- [Goal of the exercise]
Please write back every entry exactly, character for character.

○ ○ ○ ○ ○

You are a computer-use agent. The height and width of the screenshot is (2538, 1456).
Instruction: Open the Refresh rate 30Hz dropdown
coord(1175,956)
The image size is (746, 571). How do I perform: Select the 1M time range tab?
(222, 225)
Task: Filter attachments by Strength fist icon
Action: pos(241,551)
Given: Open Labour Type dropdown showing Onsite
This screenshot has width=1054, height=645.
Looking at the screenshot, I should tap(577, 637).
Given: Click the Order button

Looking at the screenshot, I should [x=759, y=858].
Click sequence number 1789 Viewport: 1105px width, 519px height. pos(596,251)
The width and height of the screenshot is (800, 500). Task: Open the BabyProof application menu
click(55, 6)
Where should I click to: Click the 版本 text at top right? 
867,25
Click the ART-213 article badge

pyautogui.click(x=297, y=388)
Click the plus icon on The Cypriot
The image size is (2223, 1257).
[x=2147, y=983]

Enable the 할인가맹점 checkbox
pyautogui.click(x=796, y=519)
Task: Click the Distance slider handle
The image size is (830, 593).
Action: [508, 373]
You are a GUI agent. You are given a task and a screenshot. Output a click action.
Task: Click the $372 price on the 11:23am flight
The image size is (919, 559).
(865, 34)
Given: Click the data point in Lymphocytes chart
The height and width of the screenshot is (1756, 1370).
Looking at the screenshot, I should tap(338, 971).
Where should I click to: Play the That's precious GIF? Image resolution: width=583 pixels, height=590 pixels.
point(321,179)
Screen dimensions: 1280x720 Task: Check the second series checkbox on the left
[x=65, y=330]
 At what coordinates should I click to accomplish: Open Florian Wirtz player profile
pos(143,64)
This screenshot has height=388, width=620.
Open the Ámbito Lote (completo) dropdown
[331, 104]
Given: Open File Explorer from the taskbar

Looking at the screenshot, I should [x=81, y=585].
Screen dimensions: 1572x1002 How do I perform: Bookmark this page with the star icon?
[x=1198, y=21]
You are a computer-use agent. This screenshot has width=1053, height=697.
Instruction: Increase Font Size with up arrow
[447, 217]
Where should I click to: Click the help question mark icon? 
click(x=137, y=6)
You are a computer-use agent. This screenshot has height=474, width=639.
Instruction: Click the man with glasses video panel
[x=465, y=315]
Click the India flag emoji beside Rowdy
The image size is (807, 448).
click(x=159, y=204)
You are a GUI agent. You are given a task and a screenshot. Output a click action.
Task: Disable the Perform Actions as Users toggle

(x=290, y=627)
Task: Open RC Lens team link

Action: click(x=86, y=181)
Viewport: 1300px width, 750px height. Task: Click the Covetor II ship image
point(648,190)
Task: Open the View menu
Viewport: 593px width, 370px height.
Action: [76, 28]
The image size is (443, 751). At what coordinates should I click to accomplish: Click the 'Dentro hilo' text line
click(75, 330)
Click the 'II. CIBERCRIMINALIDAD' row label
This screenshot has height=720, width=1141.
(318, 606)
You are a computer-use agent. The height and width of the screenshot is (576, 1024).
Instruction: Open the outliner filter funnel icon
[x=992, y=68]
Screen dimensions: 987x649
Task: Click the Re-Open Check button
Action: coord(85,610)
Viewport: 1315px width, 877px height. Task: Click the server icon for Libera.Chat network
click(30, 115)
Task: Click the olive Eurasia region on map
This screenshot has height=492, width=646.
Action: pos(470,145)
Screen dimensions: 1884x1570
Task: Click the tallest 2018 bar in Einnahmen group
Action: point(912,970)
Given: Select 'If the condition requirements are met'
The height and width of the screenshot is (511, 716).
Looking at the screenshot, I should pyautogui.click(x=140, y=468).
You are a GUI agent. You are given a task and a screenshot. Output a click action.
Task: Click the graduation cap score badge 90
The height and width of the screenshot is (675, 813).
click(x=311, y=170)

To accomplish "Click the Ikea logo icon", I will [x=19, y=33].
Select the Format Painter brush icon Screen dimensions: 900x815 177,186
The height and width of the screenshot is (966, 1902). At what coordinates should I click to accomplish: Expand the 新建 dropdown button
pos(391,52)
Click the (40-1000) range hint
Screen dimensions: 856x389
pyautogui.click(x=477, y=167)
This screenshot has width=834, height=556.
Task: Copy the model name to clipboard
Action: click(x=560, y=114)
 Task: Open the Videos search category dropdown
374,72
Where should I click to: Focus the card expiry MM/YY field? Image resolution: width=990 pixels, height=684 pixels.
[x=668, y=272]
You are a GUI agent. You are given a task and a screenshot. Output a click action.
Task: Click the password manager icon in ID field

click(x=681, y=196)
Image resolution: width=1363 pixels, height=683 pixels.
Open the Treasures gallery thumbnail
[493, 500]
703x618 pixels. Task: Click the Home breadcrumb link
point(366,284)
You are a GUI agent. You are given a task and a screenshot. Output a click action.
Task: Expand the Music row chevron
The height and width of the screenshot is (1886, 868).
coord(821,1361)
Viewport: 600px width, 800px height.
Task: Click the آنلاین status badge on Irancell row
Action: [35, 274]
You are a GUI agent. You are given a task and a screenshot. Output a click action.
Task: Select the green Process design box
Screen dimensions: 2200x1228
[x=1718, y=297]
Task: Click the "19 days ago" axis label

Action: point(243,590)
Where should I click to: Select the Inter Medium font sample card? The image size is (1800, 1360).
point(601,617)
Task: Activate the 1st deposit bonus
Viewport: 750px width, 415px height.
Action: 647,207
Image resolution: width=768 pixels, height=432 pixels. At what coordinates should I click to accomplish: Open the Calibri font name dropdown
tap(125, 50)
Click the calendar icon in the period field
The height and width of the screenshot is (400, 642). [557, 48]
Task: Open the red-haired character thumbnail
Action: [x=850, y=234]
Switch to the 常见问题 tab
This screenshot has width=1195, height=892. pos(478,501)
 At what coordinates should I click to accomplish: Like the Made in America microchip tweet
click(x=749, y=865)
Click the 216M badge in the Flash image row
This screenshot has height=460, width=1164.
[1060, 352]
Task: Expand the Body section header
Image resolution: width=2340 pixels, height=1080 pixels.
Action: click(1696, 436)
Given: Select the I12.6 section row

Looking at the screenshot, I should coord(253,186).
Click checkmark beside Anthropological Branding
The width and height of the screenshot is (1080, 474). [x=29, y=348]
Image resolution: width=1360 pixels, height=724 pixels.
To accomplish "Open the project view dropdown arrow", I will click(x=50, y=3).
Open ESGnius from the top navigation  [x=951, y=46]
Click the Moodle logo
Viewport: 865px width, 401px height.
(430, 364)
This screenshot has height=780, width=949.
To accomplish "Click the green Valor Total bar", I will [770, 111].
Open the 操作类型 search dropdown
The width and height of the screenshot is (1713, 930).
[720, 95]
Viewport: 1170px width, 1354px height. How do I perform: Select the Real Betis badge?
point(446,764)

○ ○ ○ ○ ○

- [The answer]
You are a computer-use agent. The height and width of the screenshot is (2538, 1456).
Instruction: Open the Refresh rate 30Hz dropdown
coord(1175,956)
The image size is (746, 571). How do I perform: Select the 1M time range tab?
(222, 225)
Task: Filter attachments by Strength fist icon
Action: pos(241,551)
Given: Open Labour Type dropdown showing Onsite
This screenshot has width=1054, height=645.
Looking at the screenshot, I should tap(577, 637).
Given: Click the Order button

Looking at the screenshot, I should [x=759, y=858].
Click sequence number 1789 Viewport: 1105px width, 519px height. pos(596,251)
The width and height of the screenshot is (800, 500). Task: Open the BabyProof application menu
click(55, 6)
Where should I click to: Click the 版本 text at top right? 
867,25
Click the ART-213 article badge

pyautogui.click(x=297, y=388)
Click the plus icon on The Cypriot
The image size is (2223, 1257).
[x=2147, y=983]

Enable the 할인가맹점 checkbox
pyautogui.click(x=796, y=519)
Task: Click the Distance slider handle
The image size is (830, 593).
Action: [508, 373]
You are a GUI agent. You are given a task and a screenshot. Output a click action.
Task: Click the $372 price on the 11:23am flight
The image size is (919, 559).
(865, 34)
Given: Click the data point in Lymphocytes chart
The height and width of the screenshot is (1756, 1370).
Looking at the screenshot, I should tap(338, 971).
Where should I click to: Play the That's precious GIF? Image resolution: width=583 pixels, height=590 pixels.
point(321,179)
Screen dimensions: 1280x720 Task: Check the second series checkbox on the left
[x=65, y=330]
 At what coordinates should I click to accomplish: Open Florian Wirtz player profile
pos(143,64)
This screenshot has height=388, width=620.
Open the Ámbito Lote (completo) dropdown
[331, 104]
Given: Open File Explorer from the taskbar

Looking at the screenshot, I should [x=81, y=585].
Screen dimensions: 1572x1002 How do I perform: Bookmark this page with the star icon?
[x=1198, y=21]
You are a computer-use agent. This screenshot has width=1053, height=697.
Instruction: Increase Font Size with up arrow
[447, 217]
Where should I click to: Click the help question mark icon? 
click(x=137, y=6)
You are a computer-use agent. This screenshot has height=474, width=639.
Instruction: Click the man with glasses video panel
[x=465, y=315]
Click the India flag emoji beside Rowdy
The image size is (807, 448).
click(x=159, y=204)
You are a GUI agent. You are given a task and a screenshot. Output a click action.
Task: Disable the Perform Actions as Users toggle

(x=290, y=627)
Task: Open RC Lens team link

Action: click(x=86, y=181)
Viewport: 1300px width, 750px height. Task: Click the Covetor II ship image
point(648,190)
Task: Open the View menu
Viewport: 593px width, 370px height.
Action: [76, 28]
The image size is (443, 751). At what coordinates should I click to accomplish: Click the 'Dentro hilo' text line
click(75, 330)
Click the 'II. CIBERCRIMINALIDAD' row label
This screenshot has height=720, width=1141.
(318, 606)
You are a computer-use agent. The height and width of the screenshot is (576, 1024).
Instruction: Open the outliner filter funnel icon
[x=992, y=68]
Screen dimensions: 987x649
Task: Click the Re-Open Check button
Action: coord(85,610)
Viewport: 1315px width, 877px height. Task: Click the server icon for Libera.Chat network
click(30, 115)
Task: Click the olive Eurasia region on map
This screenshot has height=492, width=646.
Action: pos(470,145)
Screen dimensions: 1884x1570
Task: Click the tallest 2018 bar in Einnahmen group
Action: point(912,970)
Given: Select 'If the condition requirements are met'
The height and width of the screenshot is (511, 716).
Looking at the screenshot, I should pyautogui.click(x=140, y=468).
You are a GUI agent. You are given a task and a screenshot. Output a click action.
Task: Click the graduation cap score badge 90
The height and width of the screenshot is (675, 813).
click(x=311, y=170)

To accomplish "Click the Ikea logo icon", I will [x=19, y=33].
Select the Format Painter brush icon Screen dimensions: 900x815 177,186
The height and width of the screenshot is (966, 1902). At what coordinates should I click to accomplish: Expand the 新建 dropdown button
pos(391,52)
Click the (40-1000) range hint
Screen dimensions: 856x389
pyautogui.click(x=477, y=167)
This screenshot has width=834, height=556.
Task: Copy the model name to clipboard
Action: click(x=560, y=114)
 Task: Open the Videos search category dropdown
374,72
Where should I click to: Focus the card expiry MM/YY field? Image resolution: width=990 pixels, height=684 pixels.
[x=668, y=272]
You are a GUI agent. You are given a task and a screenshot. Output a click action.
Task: Click the password manager icon in ID field

click(x=681, y=196)
Image resolution: width=1363 pixels, height=683 pixels.
Open the Treasures gallery thumbnail
[493, 500]
703x618 pixels. Task: Click the Home breadcrumb link
point(366,284)
You are a GUI agent. You are given a task and a screenshot. Output a click action.
Task: Expand the Music row chevron
The height and width of the screenshot is (1886, 868).
coord(821,1361)
Viewport: 600px width, 800px height.
Task: Click the آنلاین status badge on Irancell row
Action: [35, 274]
You are a GUI agent. You are given a task and a screenshot. Output a click action.
Task: Select the green Process design box
Screen dimensions: 2200x1228
[x=1718, y=297]
Task: Click the "19 days ago" axis label

Action: point(243,590)
Where should I click to: Select the Inter Medium font sample card? The image size is (1800, 1360).
point(601,617)
Task: Activate the 1st deposit bonus
Viewport: 750px width, 415px height.
Action: 647,207
Image resolution: width=768 pixels, height=432 pixels. At what coordinates should I click to accomplish: Open the Calibri font name dropdown
tap(125, 50)
Click the calendar icon in the period field
The height and width of the screenshot is (400, 642). [557, 48]
Task: Open the red-haired character thumbnail
Action: [x=850, y=234]
Switch to the 常见问题 tab
This screenshot has width=1195, height=892. pos(478,501)
 At what coordinates should I click to accomplish: Like the Made in America microchip tweet
click(x=749, y=865)
Click the 216M badge in the Flash image row
This screenshot has height=460, width=1164.
[1060, 352]
Task: Expand the Body section header
Image resolution: width=2340 pixels, height=1080 pixels.
Action: click(1696, 436)
Given: Select the I12.6 section row

Looking at the screenshot, I should coord(253,186).
Click checkmark beside Anthropological Branding
The width and height of the screenshot is (1080, 474). [x=29, y=348]
Image resolution: width=1360 pixels, height=724 pixels.
To accomplish "Open the project view dropdown arrow", I will click(x=50, y=3).
Open ESGnius from the top navigation  [x=951, y=46]
Click the Moodle logo
Viewport: 865px width, 401px height.
(430, 364)
This screenshot has height=780, width=949.
To accomplish "Click the green Valor Total bar", I will [770, 111].
Open the 操作类型 search dropdown
The width and height of the screenshot is (1713, 930).
[720, 95]
Viewport: 1170px width, 1354px height. How do I perform: Select the Real Betis badge?
point(446,764)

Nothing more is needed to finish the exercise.